**Work to complete**
Retype each entry. Leave nothing out.
- Opening Delimiter -
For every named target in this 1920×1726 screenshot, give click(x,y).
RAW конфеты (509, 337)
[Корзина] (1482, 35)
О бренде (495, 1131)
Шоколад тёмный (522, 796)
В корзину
- Closing Delimiter -
**Output for this exercise**
For every named target in this 1920×1726 screenshot, give click(x,y).
RAW конфеты (509, 337)
[Корзина] (1482, 35)
О бренде (495, 1131)
Шоколад тёмный (522, 796)
В корзину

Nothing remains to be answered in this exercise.